[Records drawn from a dataset]
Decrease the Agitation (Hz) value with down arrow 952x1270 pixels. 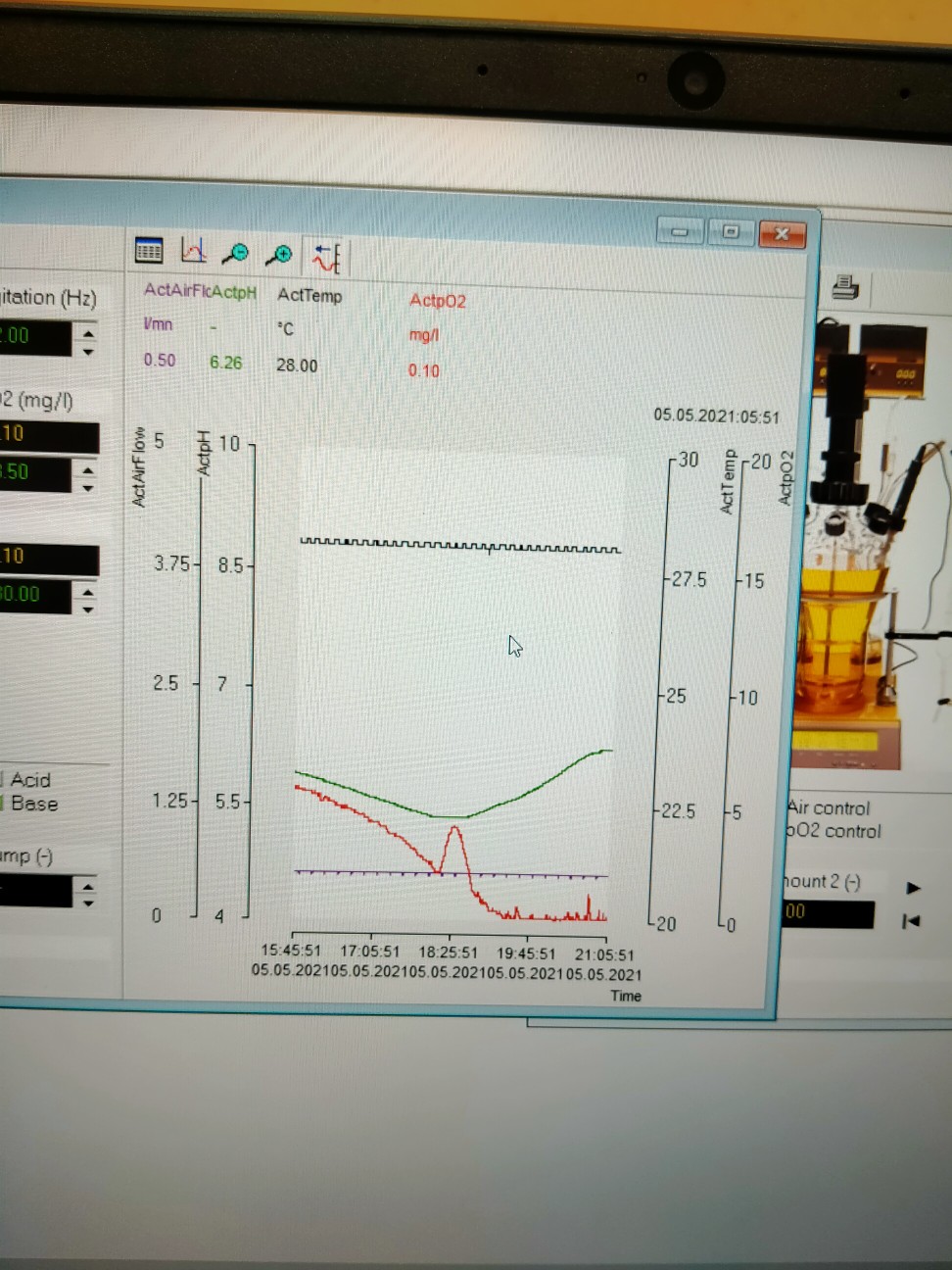pyautogui.click(x=88, y=351)
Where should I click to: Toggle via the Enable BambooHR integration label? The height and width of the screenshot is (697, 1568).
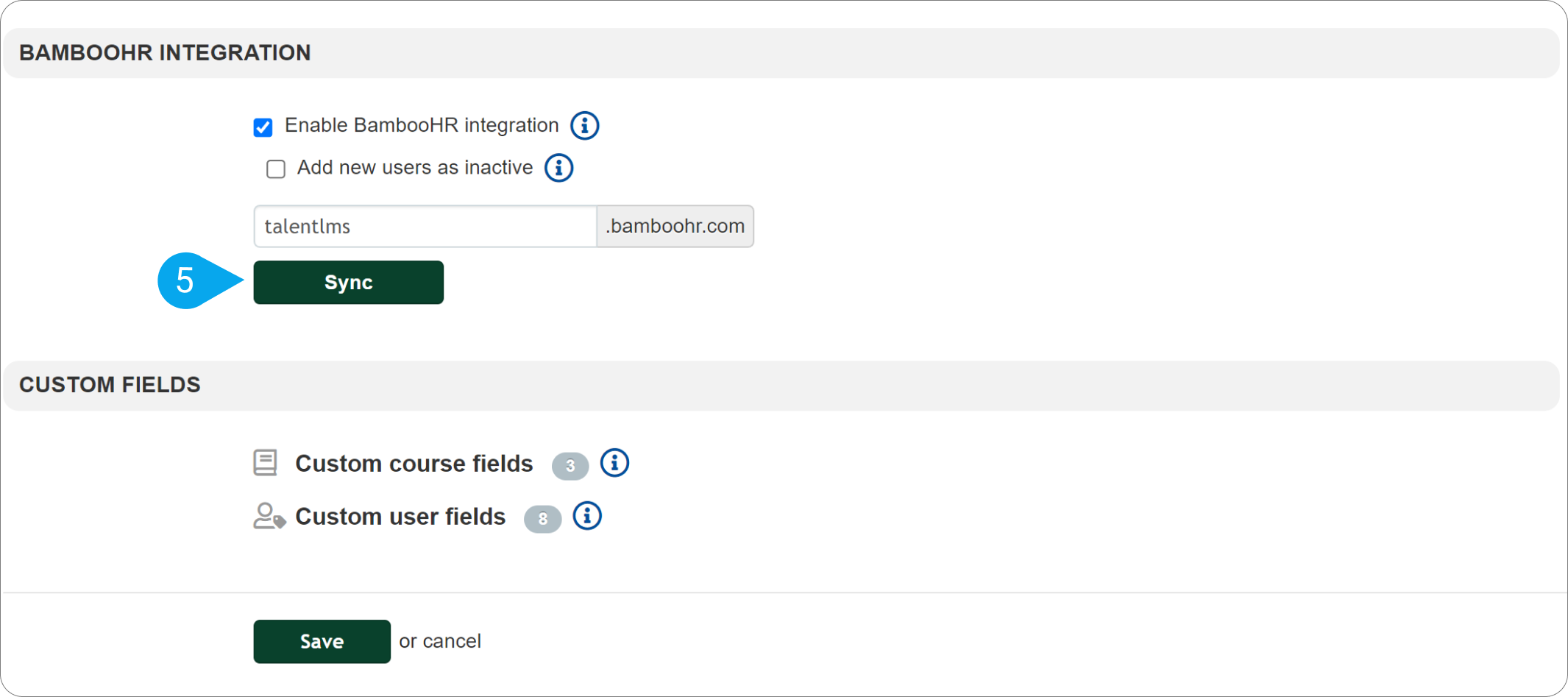422,125
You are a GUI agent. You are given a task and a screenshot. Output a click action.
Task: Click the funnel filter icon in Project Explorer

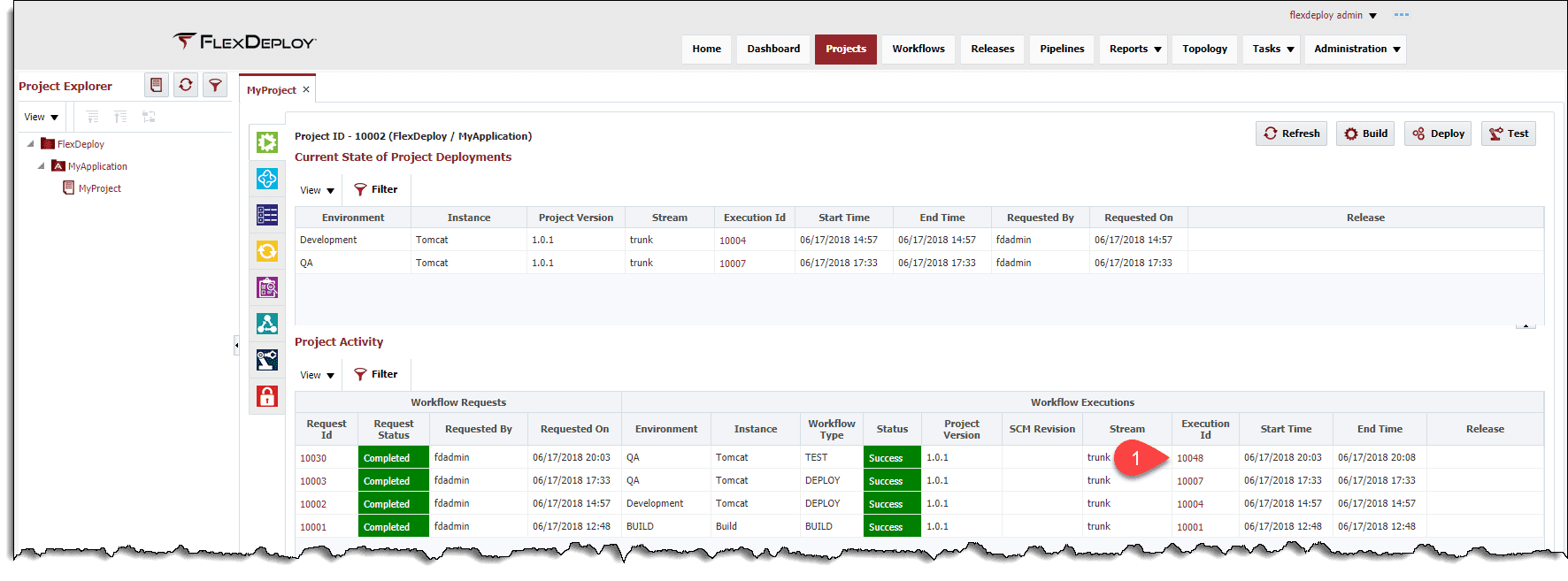[x=215, y=85]
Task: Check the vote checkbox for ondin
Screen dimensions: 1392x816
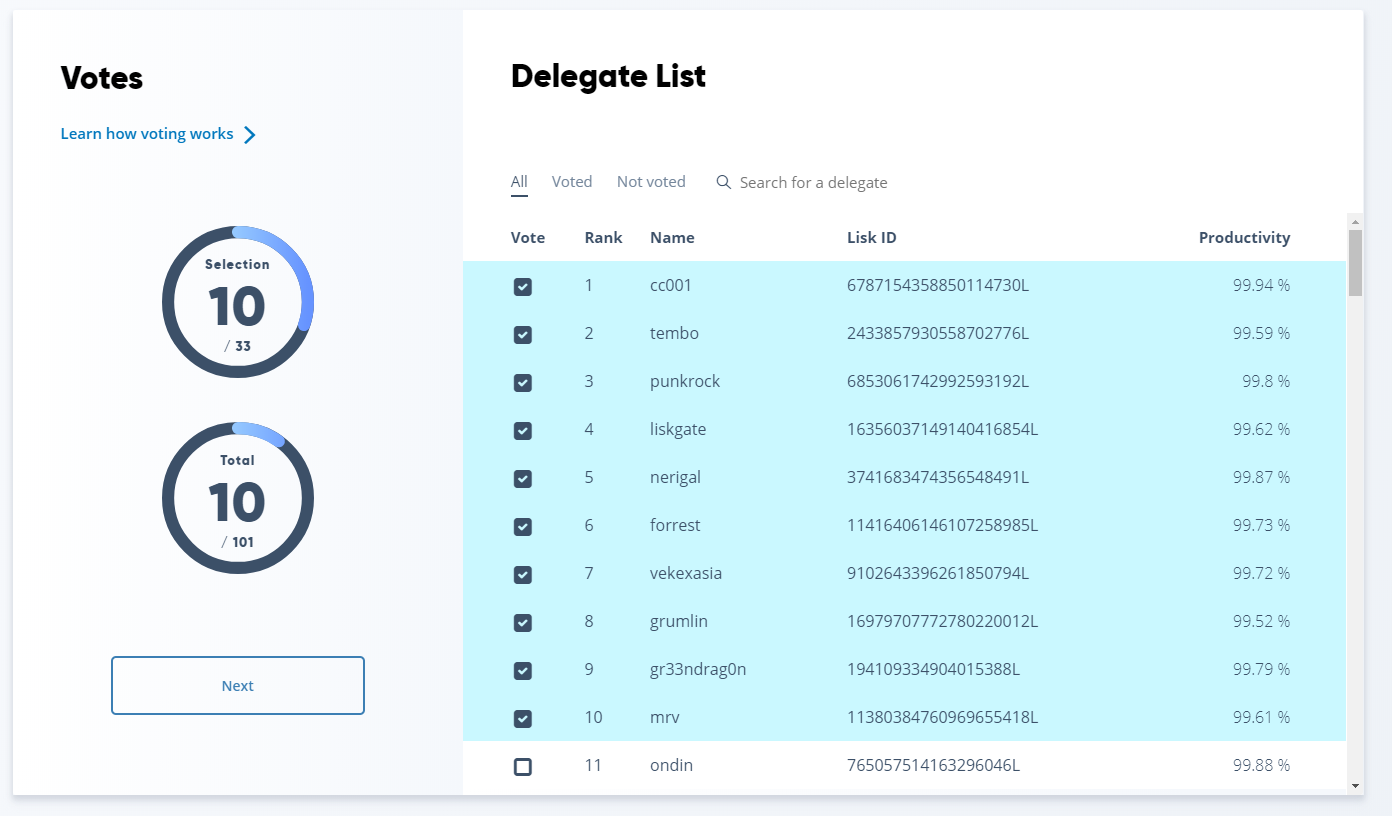Action: [522, 767]
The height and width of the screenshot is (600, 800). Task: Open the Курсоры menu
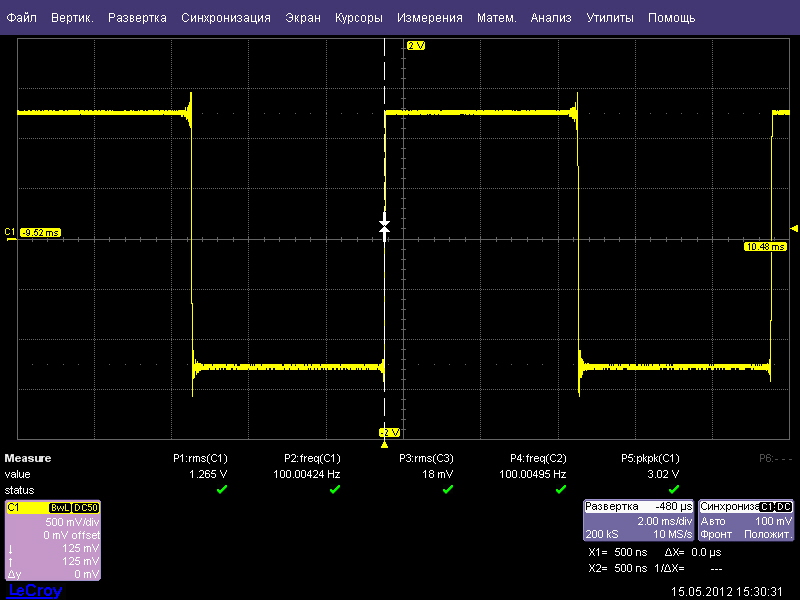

EXERCISE GOAL: Write out, word for word, the lines running from the one containing "Screen dimensions: 1392x816" to the end of the data above; the pictures are to be left out.

REPLY:
Screen dimensions: 1392x816
Action: [522, 767]
The height and width of the screenshot is (600, 800). Task: Open the Курсоры menu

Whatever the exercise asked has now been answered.